Increased Plasma Serotonin in Complex Regional Pain Syndrome Type 1

Feikje Wesseldijk, MD*, Durk Fekkes, PhD{dagger}, Frank J. Huygen, MD, PhD*, Elly Bogaerts-Taal, BSc{dagger}, and Freek J. Zijlstra, PhD*

From the Departments of *Anesthesiology and {dagger}Neuroscience and Psychiatry, Erasmus MC, Rotterdam, The Netherlands.

Address correspondence and reprint requests to Dr Zijlstra, Assoc. Prof., Department of Anesthesiology, Erasmus MC, P.O. Box 2040, 3000 CA Rotterdam, The Netherlands. Address e-mail to f.zijlstra{at}erasmusmc.nl.

Abstract

BACKGROUND: In patients with complex regional pain syndrome type 1 (CRPS1), some improvement can be achieved by the administration of ketanserin, a 5-HT2A receptor antagonist. We measured plasma levels of serotonin (5-HT) during CRPS1 and correlated these levels with disease characteristics.
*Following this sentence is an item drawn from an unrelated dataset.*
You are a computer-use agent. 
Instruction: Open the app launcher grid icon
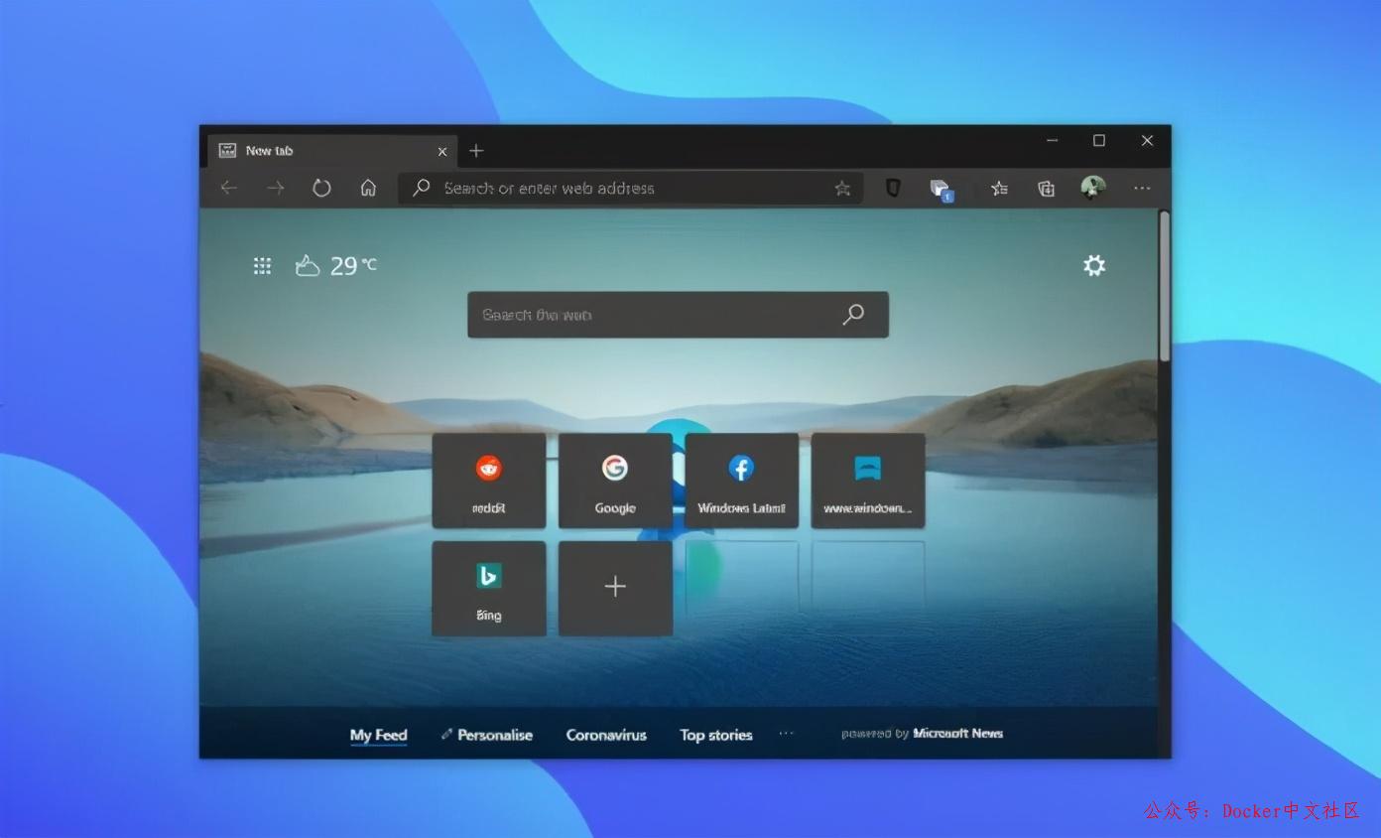point(262,265)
METHODS: Plasma 5-HT was measured in 35 patients who had CRPS1 for 3 yr and compared with 35 age-matched healthy controls.

RESULTS: The plasma 5-HT levels were 411 ± 263 nmol/L and 29 ± 18 nmol/L, respectively (P < 0.001). No correlations with disease characteristics were observed.

CONCLUSIONS: The markedly elevated levels of plasma 5-HT in CRPS1 patients suggest a role for 5-HT during the course of this disease. However, because of the lack of correlations with distinct disease characteristics, 5-HT is probably one of a number of mediators in CRPS1.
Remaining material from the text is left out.